¿Segundas partes nunca fueron buenas? Es relativo. Tratado como una obra individual, este disco de los cada vez más experimentales blackers norteamericanos NACHTMYSTIUM no es para juzgar a la ligera. Si bien se puede destacar su naturaleza experimental, que es algo que habría que agradecer dentro de géneros que suelen ser cerrados, ese mismo aspecto les puede jugar en contra frente a audiencias más tradicionalistas. Es una apuesta arriesgada y poco ortodoxa; probablemente sea descartada por algunos. De todas formas, creo que vale la pena darse el tiempo de analizarlo.
El disco parte con una especie de plegaria repetitiva ("Nada duele más que haber nacido"), que sirve para sentar una atmósfera, para separarte del mundanal ruido, introduciéndote luego al primer tema propiamente tal, “High on Hate” (qué gran título), que es una pieza de black metal como uno esperaría: blast beats, gritos desgarrados, guitarras de tremolo zumbante, pero con una cierta resonancia melódica en su trasfondo, un sonido más profundo; recuerda algo a WOLVES IN THE THRONE ROOM.

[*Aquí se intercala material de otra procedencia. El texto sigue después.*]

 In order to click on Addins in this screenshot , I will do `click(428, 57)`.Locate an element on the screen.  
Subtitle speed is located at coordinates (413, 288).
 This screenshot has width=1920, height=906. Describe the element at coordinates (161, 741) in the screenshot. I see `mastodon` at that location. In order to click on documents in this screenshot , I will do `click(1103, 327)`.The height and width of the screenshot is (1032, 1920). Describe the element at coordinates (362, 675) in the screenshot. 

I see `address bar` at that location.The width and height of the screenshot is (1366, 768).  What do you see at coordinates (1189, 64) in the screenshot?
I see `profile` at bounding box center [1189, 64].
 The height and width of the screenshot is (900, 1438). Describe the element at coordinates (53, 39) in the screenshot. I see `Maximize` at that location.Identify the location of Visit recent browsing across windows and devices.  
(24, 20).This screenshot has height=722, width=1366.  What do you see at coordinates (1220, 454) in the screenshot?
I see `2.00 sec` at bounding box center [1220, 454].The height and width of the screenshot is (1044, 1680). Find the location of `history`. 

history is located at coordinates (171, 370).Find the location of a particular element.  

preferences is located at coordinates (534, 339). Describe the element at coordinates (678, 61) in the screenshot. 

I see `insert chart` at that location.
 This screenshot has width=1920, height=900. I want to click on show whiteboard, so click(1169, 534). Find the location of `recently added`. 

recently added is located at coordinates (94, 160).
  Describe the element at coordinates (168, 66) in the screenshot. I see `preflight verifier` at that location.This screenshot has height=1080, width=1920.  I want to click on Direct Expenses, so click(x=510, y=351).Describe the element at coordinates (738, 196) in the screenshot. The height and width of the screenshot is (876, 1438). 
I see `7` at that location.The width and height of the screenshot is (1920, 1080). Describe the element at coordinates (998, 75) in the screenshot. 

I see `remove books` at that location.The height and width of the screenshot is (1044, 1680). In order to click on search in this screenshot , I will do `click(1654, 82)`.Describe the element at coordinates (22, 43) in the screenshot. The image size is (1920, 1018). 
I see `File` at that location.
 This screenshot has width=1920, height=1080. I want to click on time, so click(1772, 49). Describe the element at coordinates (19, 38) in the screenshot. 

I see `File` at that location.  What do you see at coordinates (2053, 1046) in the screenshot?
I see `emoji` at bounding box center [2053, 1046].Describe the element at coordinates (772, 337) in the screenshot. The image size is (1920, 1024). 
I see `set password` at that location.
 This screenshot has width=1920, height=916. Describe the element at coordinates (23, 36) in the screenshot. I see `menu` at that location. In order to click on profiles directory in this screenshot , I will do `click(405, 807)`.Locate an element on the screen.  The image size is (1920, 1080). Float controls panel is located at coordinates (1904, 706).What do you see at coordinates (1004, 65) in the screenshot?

La cosa empieza a cambiar con “Nightfall”, cuyos primeros riffs recuerdan algo más a un hardcore melódico o a un death sueco que a un black de toda la vida. La inclusión de elementos de percusión como panderos, más un ritmo medio, no ayudan mucho a desfruncir el ceño (o a desarrugar la nariz, como prefieran). Y ya donde la cuestión definitivamente se pone compleja es con “No Funeral”, cuyos teclados sicodélicos y percusión electrónicamente manipulada me hicieron poner un metafórico grito en el cielo. Para que se lo imagine el lector: es un poco como la primera vez que escuchamos “Midnight Mountain” de CATHEDRAL… onda “batería con aplauso” y huevadas similares… ¿Blasfemia? ¿Riesgo? ¿Vanguardia? A mí todavía me cuesta digerirlo.
La cosa baja de revoluciones con “Then Fires”, más lento y de una atmósfera más melancólica; me recuerda vagamente a GHOST BRIGADE o a DARK TRANQUILLITY –otra vez el death metal sueco– pero con una voz gutural más blacker… No deja de ser una mezcla atractiva, y ya por acá como que me convence más esta experimentación de NACHTMYSTIUM. Luego viene “Addicts”, con un ritmo medio, que en general mantiene esa sonoridad del tipo “US black metal meets Swedish death metal”.
La apropiadamente titulada “The End is Eternal” viene a continuación con un ritmo más lento –que se acelera un poco hacia el final- y una atmósfera más reflexiva, melancólica y a ratos desgarradora. Con 7 minutos, es uno de los temas más largos. El tempo vuelve a acelerarse con “Blood Trance Fusion” y sus teclados ululantes, y más se acelera con “Ruined Life Continuum” y otra vez las baterías con efecto, aunque acá los cambios de ritmo y un feeling más lúgubre en la canción logran ser más convincentes que antes.
“Esto tiene que terminar, pero no puedo decirte cuándo” dice la canción que vimos recién. Pero el disco termina con los 8 y medio minutos de “Every Last Drop”, que se inicia con guitarras acústicas y coros graves, con reminiscencias orientales, para dar paso a un tema lento, que conjuga una serie de elementos: guitarras acústicas mezcladas con las eléctricas, teclados con cierto aire de sicodelia, voces guturales, coros “orientales”, una atmósfera entre lúgubre y reflexiva. Logra ser una gran canción que resume lo que es este disco, una apuesta arriesgada, como ya dijimos, pero que sin duda muestra una madurez y un deseo de buscar mas allá de los límites –muchas veces estrechos- de un género. Quienes quieran un black metal crudo y desolado obviamente deben mirar en otra dirección, pero quienes busquen algo de variedad dentro del metal deberían revisar este trabajo. No garantizo satisfacción de todos los gustos, pero no será tiempo perdido.